• _Data provided_
* * * * *

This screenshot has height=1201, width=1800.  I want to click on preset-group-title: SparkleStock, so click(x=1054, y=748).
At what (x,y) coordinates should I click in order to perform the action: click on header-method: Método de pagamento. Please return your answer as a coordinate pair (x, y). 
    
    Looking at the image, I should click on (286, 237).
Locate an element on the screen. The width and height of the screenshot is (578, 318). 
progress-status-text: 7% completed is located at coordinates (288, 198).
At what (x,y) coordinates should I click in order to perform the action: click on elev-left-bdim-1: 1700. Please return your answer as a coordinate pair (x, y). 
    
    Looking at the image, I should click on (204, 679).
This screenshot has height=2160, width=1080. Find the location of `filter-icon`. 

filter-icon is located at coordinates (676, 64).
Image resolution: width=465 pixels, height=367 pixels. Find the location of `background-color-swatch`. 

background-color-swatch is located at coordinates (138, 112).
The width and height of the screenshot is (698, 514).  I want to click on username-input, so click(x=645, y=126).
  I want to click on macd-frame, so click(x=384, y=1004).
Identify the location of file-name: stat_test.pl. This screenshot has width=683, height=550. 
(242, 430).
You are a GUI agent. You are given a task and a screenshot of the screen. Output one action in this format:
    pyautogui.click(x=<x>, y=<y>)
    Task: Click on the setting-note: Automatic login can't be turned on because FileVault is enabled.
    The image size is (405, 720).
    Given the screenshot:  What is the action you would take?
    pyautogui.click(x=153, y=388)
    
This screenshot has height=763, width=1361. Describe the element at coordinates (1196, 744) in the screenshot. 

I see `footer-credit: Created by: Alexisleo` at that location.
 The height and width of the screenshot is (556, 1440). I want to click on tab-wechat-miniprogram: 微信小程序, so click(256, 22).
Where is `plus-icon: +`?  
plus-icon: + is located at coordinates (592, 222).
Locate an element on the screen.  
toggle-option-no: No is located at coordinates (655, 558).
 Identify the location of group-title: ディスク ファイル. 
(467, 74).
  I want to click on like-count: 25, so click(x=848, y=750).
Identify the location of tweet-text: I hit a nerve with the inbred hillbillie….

* * * * *

Pick out each line of the data above that contains the word "should" and copy it. Case counts, so a line with only a differently capitalized form does not qualify.

At what (x,y) coordinates should I click in order to perform the action: click on header-method: Método de pagamento. Please return your answer as a coordinate pair (x, y). 
    Looking at the image, I should click on (286, 237).
At what (x,y) coordinates should I click in order to perform the action: click on elev-left-bdim-1: 1700. Please return your answer as a coordinate pair (x, y). 
    Looking at the image, I should click on (204, 679).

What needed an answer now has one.